Exact repetition of the whole listing is what this exercise asks for.
#### Data to examine
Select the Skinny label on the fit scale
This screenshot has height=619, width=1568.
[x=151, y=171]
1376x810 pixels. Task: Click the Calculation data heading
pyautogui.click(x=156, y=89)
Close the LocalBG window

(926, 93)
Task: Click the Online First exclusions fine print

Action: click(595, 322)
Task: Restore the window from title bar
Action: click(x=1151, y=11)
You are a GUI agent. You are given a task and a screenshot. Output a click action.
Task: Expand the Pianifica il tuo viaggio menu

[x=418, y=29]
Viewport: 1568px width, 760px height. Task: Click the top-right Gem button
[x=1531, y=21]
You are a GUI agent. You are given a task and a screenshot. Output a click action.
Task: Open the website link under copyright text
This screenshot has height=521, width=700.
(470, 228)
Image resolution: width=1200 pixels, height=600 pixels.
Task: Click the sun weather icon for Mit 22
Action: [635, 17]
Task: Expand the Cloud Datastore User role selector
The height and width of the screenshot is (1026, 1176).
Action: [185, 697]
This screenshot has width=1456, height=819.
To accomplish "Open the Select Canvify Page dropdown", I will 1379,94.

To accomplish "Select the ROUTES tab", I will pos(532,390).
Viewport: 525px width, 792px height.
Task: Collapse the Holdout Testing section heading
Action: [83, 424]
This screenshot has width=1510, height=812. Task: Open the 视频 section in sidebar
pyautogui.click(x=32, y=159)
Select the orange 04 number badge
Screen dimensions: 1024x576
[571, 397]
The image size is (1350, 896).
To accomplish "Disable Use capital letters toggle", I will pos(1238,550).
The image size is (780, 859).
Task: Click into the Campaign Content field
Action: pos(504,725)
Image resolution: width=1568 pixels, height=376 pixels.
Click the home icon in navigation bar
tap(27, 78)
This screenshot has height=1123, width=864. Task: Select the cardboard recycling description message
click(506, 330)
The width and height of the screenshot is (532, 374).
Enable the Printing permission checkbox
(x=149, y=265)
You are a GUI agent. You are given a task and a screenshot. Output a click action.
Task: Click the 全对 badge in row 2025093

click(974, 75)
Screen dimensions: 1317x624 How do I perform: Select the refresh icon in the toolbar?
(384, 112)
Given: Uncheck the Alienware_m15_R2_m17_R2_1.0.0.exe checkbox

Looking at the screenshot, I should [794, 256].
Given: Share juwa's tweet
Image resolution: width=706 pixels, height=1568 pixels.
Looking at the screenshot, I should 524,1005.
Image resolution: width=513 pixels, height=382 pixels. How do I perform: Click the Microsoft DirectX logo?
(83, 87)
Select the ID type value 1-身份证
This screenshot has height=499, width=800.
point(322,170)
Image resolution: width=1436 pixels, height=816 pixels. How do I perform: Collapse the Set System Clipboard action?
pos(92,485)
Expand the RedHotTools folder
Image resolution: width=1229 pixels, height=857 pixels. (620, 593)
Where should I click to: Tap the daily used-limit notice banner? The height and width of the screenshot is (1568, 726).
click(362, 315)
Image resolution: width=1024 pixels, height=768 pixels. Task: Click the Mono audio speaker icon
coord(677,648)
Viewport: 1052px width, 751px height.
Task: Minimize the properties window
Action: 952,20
########
Output below —
Select the Skinny label on the fit scale
This screenshot has height=619, width=1568.
[x=151, y=171]
1376x810 pixels. Task: Click the Calculation data heading
pyautogui.click(x=156, y=89)
Close the LocalBG window

(926, 93)
Task: Click the Online First exclusions fine print

Action: click(595, 322)
Task: Restore the window from title bar
Action: click(x=1151, y=11)
You are a GUI agent. You are given a task and a screenshot. Output a click action.
Task: Expand the Pianifica il tuo viaggio menu

[x=418, y=29]
Viewport: 1568px width, 760px height. Task: Click the top-right Gem button
[x=1531, y=21]
You are a GUI agent. You are given a task and a screenshot. Output a click action.
Task: Open the website link under copyright text
This screenshot has height=521, width=700.
(470, 228)
Image resolution: width=1200 pixels, height=600 pixels.
Task: Click the sun weather icon for Mit 22
Action: [635, 17]
Task: Expand the Cloud Datastore User role selector
The height and width of the screenshot is (1026, 1176).
Action: [185, 697]
This screenshot has width=1456, height=819.
To accomplish "Open the Select Canvify Page dropdown", I will 1379,94.

To accomplish "Select the ROUTES tab", I will pos(532,390).
Viewport: 525px width, 792px height.
Task: Collapse the Holdout Testing section heading
Action: [83, 424]
This screenshot has width=1510, height=812. Task: Open the 视频 section in sidebar
pyautogui.click(x=32, y=159)
Select the orange 04 number badge
Screen dimensions: 1024x576
[571, 397]
The image size is (1350, 896).
To accomplish "Disable Use capital letters toggle", I will pos(1238,550).
The image size is (780, 859).
Task: Click into the Campaign Content field
Action: pos(504,725)
Image resolution: width=1568 pixels, height=376 pixels.
Click the home icon in navigation bar
tap(27, 78)
This screenshot has height=1123, width=864. Task: Select the cardboard recycling description message
click(506, 330)
The width and height of the screenshot is (532, 374).
Enable the Printing permission checkbox
(x=149, y=265)
You are a GUI agent. You are given a task and a screenshot. Output a click action.
Task: Click the 全对 badge in row 2025093

click(974, 75)
Screen dimensions: 1317x624 How do I perform: Select the refresh icon in the toolbar?
(384, 112)
Given: Uncheck the Alienware_m15_R2_m17_R2_1.0.0.exe checkbox

Looking at the screenshot, I should [794, 256].
Given: Share juwa's tweet
Image resolution: width=706 pixels, height=1568 pixels.
Looking at the screenshot, I should 524,1005.
Image resolution: width=513 pixels, height=382 pixels. How do I perform: Click the Microsoft DirectX logo?
(83, 87)
Select the ID type value 1-身份证
This screenshot has height=499, width=800.
point(322,170)
Image resolution: width=1436 pixels, height=816 pixels. How do I perform: Collapse the Set System Clipboard action?
pos(92,485)
Expand the RedHotTools folder
Image resolution: width=1229 pixels, height=857 pixels. (620, 593)
Where should I click to: Tap the daily used-limit notice banner? The height and width of the screenshot is (1568, 726).
click(362, 315)
Image resolution: width=1024 pixels, height=768 pixels. Task: Click the Mono audio speaker icon
coord(677,648)
Viewport: 1052px width, 751px height.
Task: Minimize the properties window
Action: 952,20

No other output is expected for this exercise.